Call the prior theory 8-planets, so 8P generates x1,x2,t; and the new theory 9P which generates x1',x2',t'
You're then making a conditional error distribution when comparing two rival theories. The 9P theory will minimize this error.
But in no sense can the 9P theory be derived from the initial associative statistical distribution. You are, based on theory (, science, knowledge, etc.) choosing to add a planet, vs. eg., correcting for measurement error, modifiying newton's laws, changing the angle of the earth wrt the solar system... or one of an infinite number of theories which all produce the same error minimization
The sense of "prediction" that science uses (via Popper et al.) is deriving the existence of novel phenomena that do not follow from prior observable distributions.
You want a statistical model that produces a theory of gravity.
By the way, if you want to see how well gzip actually models language, take any gzipped file, flip a few bits, and unzip it. If it gives you a checksum error, ignore that. You might have to unzip in a streaming way so that it can't tell the checksum is wrong until it's already printed the wrong data that you want to see.

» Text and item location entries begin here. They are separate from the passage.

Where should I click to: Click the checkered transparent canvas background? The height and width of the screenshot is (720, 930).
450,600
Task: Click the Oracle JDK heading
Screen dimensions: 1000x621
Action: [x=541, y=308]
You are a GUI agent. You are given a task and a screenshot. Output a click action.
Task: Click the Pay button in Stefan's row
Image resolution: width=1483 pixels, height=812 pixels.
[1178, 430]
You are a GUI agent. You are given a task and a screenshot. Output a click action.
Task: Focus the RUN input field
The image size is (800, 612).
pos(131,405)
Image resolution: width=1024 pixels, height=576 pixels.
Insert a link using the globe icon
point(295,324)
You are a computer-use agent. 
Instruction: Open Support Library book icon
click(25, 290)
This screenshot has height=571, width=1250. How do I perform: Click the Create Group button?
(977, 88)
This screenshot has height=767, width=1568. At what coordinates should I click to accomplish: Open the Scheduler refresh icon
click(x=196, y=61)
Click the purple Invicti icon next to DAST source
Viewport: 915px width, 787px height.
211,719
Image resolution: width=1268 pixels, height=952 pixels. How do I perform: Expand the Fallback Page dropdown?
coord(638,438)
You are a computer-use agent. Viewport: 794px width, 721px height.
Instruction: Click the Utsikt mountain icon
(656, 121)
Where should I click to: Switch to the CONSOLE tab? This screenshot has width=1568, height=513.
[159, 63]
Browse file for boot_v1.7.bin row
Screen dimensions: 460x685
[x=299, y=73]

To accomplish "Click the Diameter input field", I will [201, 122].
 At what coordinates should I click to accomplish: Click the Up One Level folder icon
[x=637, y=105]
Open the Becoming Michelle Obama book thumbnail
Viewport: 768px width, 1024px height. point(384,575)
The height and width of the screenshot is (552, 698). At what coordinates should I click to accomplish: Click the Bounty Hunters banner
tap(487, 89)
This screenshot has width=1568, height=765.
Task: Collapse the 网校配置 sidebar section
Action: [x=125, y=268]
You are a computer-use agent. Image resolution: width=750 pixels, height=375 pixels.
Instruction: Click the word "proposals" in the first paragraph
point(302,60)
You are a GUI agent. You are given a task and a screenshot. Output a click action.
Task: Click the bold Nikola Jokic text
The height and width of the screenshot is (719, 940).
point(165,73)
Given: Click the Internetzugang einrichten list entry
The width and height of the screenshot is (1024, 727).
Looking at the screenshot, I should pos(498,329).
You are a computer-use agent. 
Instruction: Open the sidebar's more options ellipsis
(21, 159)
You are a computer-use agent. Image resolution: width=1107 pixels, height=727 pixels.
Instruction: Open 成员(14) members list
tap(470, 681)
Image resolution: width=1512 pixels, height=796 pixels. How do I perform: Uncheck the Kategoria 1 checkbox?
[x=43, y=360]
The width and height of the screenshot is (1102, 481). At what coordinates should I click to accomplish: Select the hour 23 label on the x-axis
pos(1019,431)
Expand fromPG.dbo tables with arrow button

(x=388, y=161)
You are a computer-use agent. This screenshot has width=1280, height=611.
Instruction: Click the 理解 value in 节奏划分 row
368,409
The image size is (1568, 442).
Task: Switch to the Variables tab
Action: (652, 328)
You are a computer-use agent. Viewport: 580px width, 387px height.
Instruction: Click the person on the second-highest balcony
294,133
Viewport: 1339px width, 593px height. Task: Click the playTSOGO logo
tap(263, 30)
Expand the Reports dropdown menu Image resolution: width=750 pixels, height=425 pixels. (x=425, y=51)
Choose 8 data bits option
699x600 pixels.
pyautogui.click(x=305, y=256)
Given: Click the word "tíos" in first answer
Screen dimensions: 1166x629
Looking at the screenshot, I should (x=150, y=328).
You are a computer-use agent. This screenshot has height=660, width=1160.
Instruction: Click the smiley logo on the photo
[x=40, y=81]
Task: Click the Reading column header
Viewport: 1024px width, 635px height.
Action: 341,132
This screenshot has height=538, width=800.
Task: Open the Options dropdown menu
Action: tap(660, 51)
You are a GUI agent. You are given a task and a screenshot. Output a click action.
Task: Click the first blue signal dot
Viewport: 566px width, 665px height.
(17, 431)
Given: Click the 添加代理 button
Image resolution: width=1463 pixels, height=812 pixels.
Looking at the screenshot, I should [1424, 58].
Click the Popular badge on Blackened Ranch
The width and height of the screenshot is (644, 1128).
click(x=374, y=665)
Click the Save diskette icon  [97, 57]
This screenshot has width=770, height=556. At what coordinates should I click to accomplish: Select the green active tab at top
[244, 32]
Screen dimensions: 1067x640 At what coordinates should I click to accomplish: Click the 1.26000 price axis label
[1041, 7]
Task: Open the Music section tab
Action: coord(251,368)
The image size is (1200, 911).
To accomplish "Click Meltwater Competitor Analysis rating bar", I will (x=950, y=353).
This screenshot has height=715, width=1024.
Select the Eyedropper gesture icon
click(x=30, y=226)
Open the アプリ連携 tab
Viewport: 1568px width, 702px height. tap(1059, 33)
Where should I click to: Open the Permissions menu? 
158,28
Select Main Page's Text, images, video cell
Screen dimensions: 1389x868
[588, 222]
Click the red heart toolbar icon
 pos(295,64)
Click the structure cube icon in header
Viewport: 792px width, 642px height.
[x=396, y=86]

$ curl https://www.gutenberg.org/cache/epub/11/pg11.txt | bzip2 --best | wc
246 1183 48925
Also, ZSTD goes all the way up to `--ultra -22` plus `--long=31` (4GB window— Irrelevant here since the file fits in the default 8MB anyway).llama.cpp also has a link to the model
But sure, it's a constant factor, so if you compress enough data you can always ignore it.
But I do want to point out that almost everyone installs at least one multigigabyte file to decompress other files, and that is the OS.
This is just the gigascale version of that.
It’s easier to transmit a story than the entire sensory experience of something happening, so it saves us time and attention. Being able to convert complex tasks and ideas into short stories has likely served us well since the brain burns a lot of calories.
We need compression because internally cognition has a very "wide" set of inputs/outputs (basically meshed), but we only have a serial audio link with relatively narrow bandwidths, so the whole thing that allows us to even discuss this is basically a neat evolutionary hack.